---- RECORDS SUPPLIED
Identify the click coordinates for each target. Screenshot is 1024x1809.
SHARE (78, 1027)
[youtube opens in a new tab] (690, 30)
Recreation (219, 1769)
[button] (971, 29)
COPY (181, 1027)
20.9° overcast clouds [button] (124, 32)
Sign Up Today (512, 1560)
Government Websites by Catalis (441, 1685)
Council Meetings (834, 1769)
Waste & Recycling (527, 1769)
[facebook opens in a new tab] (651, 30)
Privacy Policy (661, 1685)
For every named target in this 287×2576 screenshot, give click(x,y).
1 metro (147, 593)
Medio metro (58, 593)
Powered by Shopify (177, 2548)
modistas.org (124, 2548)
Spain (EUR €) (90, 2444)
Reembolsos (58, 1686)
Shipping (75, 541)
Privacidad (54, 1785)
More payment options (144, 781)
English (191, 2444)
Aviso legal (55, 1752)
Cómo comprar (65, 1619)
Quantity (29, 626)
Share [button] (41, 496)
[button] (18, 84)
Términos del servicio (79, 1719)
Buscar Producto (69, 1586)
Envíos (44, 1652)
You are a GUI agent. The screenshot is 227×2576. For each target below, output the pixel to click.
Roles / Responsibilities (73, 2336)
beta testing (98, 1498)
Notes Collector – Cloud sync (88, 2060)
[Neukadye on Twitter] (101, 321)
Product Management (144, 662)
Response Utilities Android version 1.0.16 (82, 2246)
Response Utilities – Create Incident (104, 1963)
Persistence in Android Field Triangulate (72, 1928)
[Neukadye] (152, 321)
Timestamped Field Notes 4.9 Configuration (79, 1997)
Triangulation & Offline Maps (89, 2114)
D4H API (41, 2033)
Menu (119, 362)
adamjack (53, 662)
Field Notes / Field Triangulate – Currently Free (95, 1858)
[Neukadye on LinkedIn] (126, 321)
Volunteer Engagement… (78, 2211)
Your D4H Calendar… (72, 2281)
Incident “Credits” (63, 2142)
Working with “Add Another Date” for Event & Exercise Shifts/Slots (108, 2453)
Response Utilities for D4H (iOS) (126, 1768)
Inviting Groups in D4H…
--------
## TASK REQUIREMENTS
Whenever the string "Response" turns up in a line of the data, copy that line.

## EXERCISE ANSWER
Response Utilities Android version 1.0.16 (82, 2246)
Response Utilities – Create Incident (104, 1963)
Response Utilities for D4H (iOS) (126, 1768)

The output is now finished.